Re: [Exim] Severe Exim performance problem, with paradoxical…

Top Page
Delete this message
Reply to this message
Author: Scott Courtney
Date:  
To: exim-users
Subject: Re: [Exim] Severe Exim performance problem, with paradoxical system statistics
On Friday 07 November 2003 23:54, Avleen Vig wrote:
> Remove one of the hosts from accepting mail (firewall it, remove the MX
> record, whatever), and THEN try the test.
> If you don't have a long wait, then you are more likely to be running in
> to performance problems with load (application or system).


The long wait appears to be load sensitive, and in particular relates to the
number of currently-active inbound SMTP sessions on that host.

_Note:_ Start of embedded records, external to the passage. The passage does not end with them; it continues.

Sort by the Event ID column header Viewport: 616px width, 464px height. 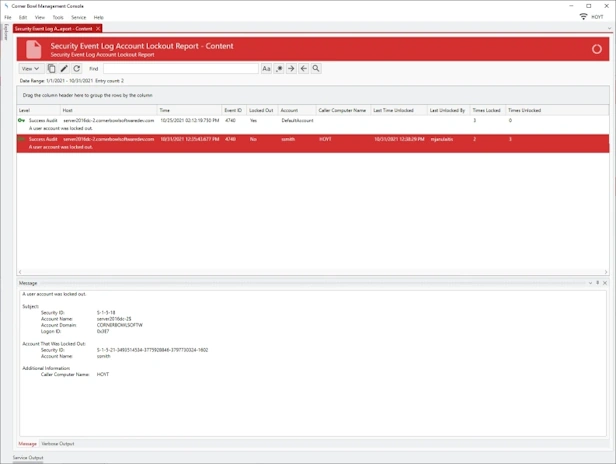(233, 110)
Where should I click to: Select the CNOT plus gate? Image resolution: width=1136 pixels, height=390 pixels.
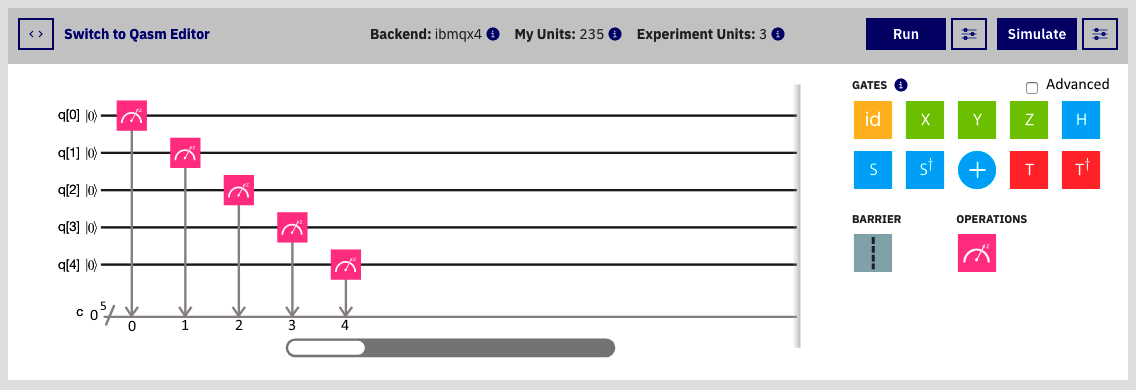pyautogui.click(x=977, y=170)
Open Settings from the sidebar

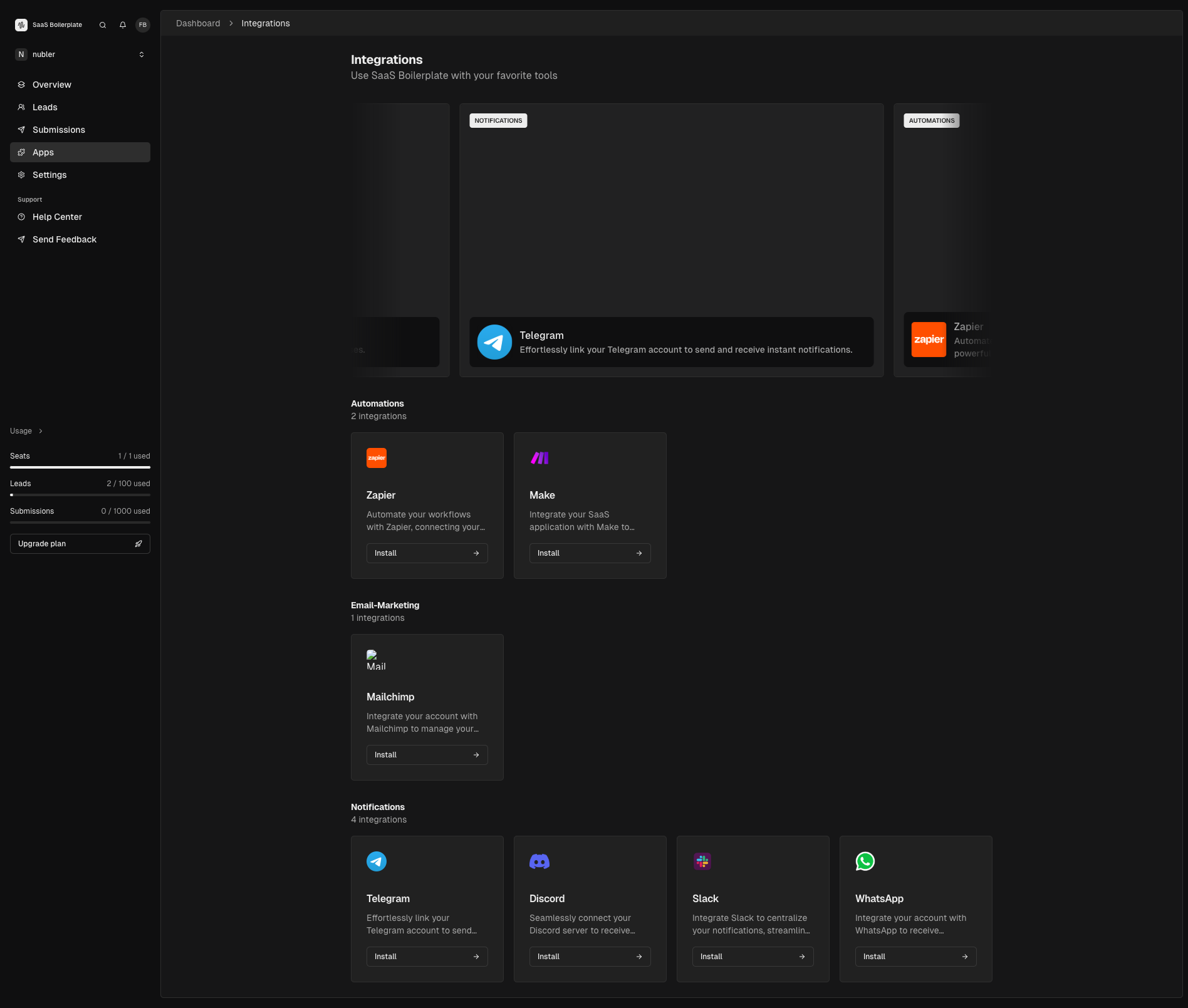(49, 175)
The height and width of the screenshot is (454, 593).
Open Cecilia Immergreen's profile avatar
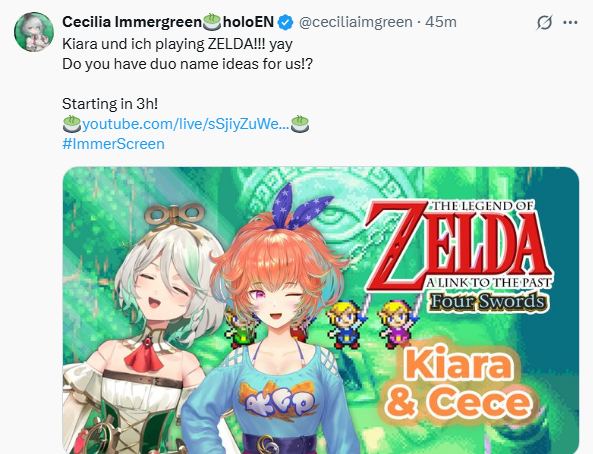click(x=34, y=32)
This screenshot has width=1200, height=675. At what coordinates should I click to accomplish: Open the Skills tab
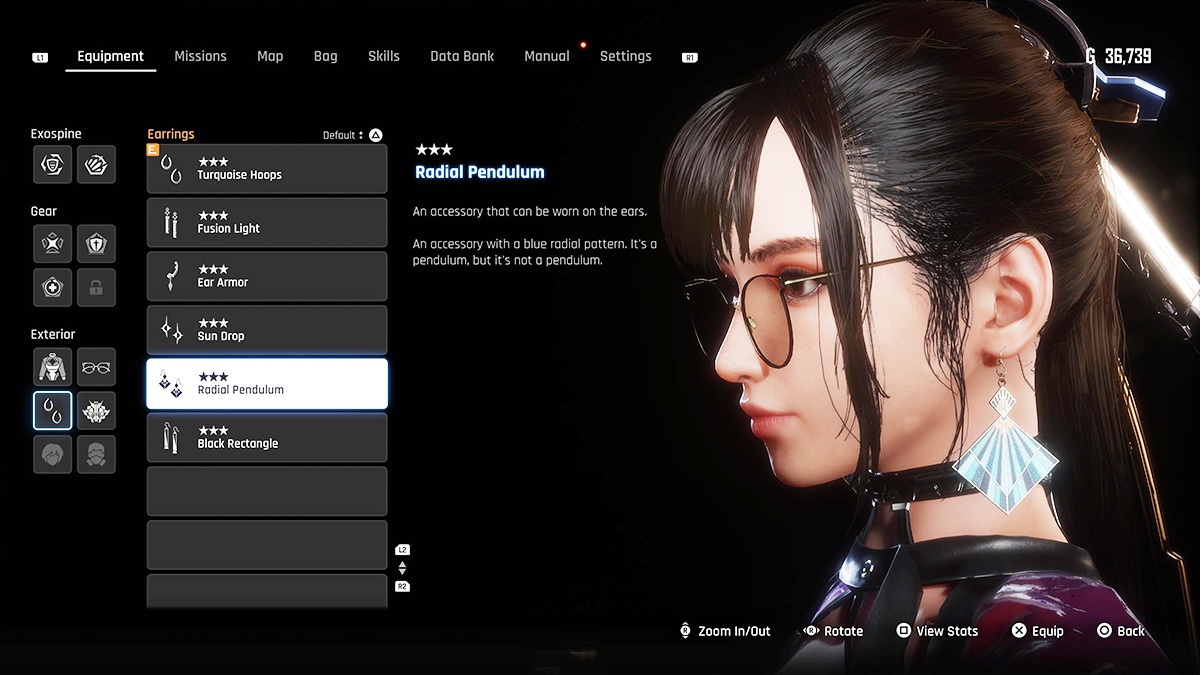(x=383, y=56)
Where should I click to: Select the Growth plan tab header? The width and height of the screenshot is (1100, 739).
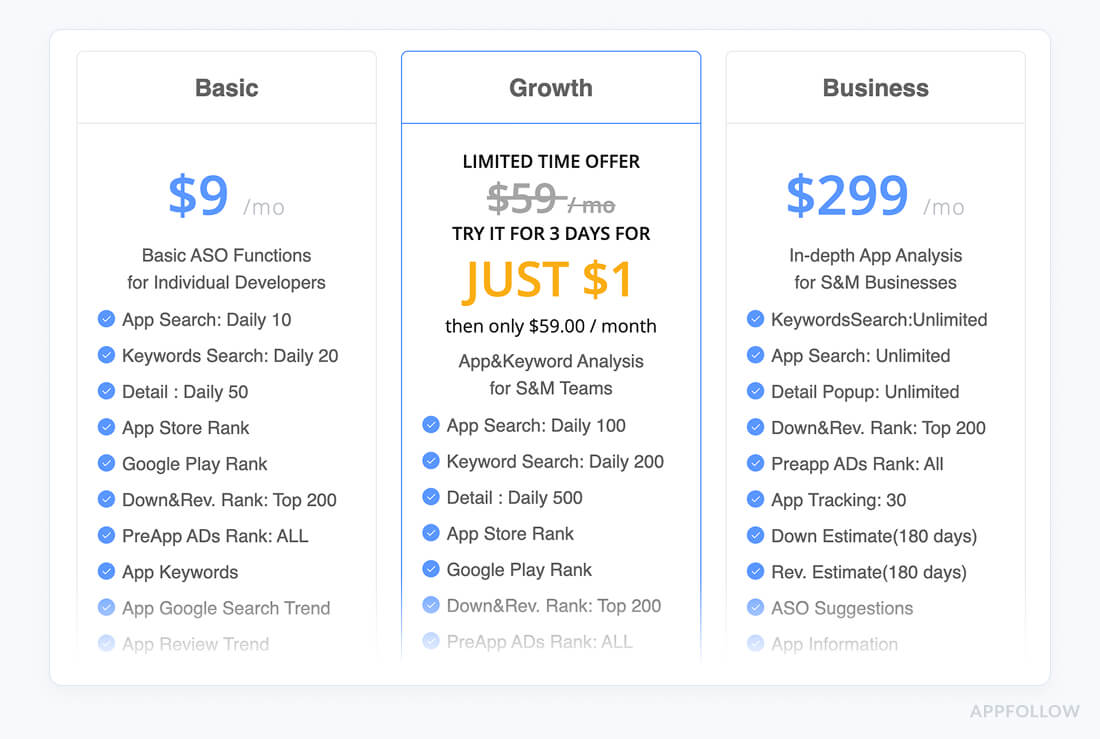551,88
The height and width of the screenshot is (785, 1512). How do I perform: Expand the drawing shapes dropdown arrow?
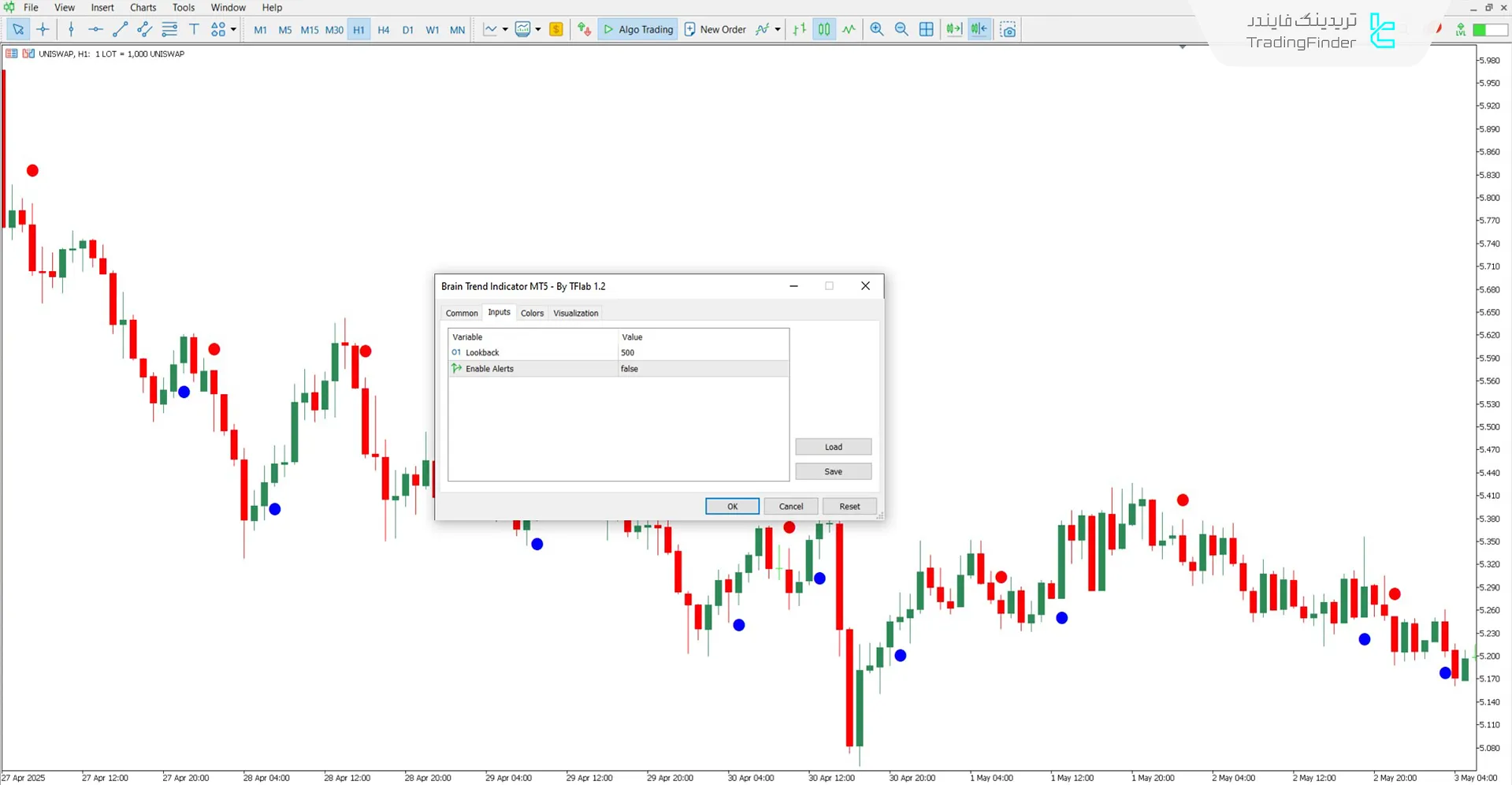coord(233,30)

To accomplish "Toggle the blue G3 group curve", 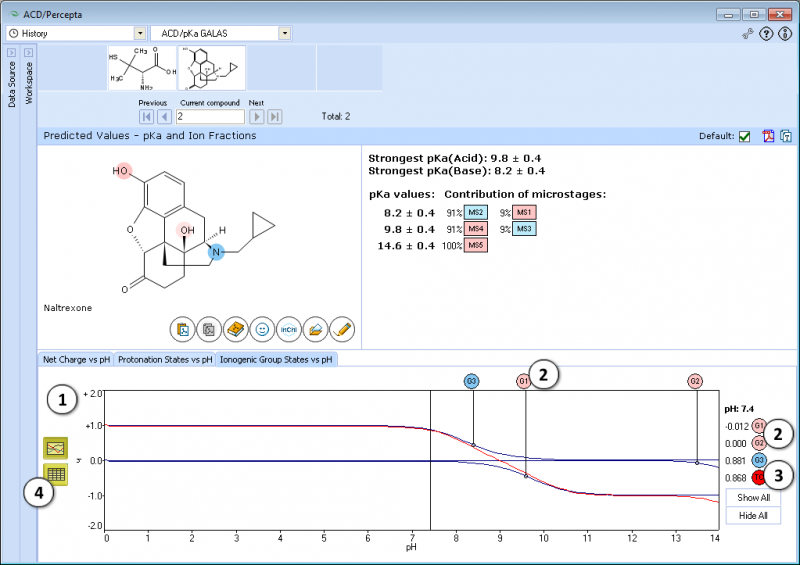I will (759, 460).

During light
periods, the banner appears in just a second or two, but during heavy usage
periods, it may take 45 seconds or longer. Active outbound sessions don't
seem to have much impact.

> If you do still have to wait, it might be a confirguration problem. What
> I would do at that point is tcpdump all the traffic on that interface,
> and see what comes out - you might find that something is blocking on a
> DNS lookup somewhere even though you think you've disabled all the
> required lookups ;-)


We did in fact find some problems with the customer's DNS, and got them to fix
the problems. We now have a system where:

* Every Exim host is able to forward and reverse resolve every other Exim host
on the customer's network.
* The Exim hosts that accept inbound mail are able to forward and reverse
resolve addresses from the outside, as long as the authoritative DNS has the
correct entries (as many spammers, of course, do not).

Unfortunately, this hasn't helped the performance much. I did a "tcpdump" of
the network, and it appears that the DNS queries being sent out are mostly
for the "smarthost" that we have configured for handling bounces. These are
relatively infrequent, and the replies are coming back sub-second.

I've got another theory that I'm going to test tomorrow. I think that maybe
the DNS queries are someohow going out first on the wrong interface (these
hosts have multiple network connections on different subnets). I'm going
to look into that, because that could indeed lead to timeouts.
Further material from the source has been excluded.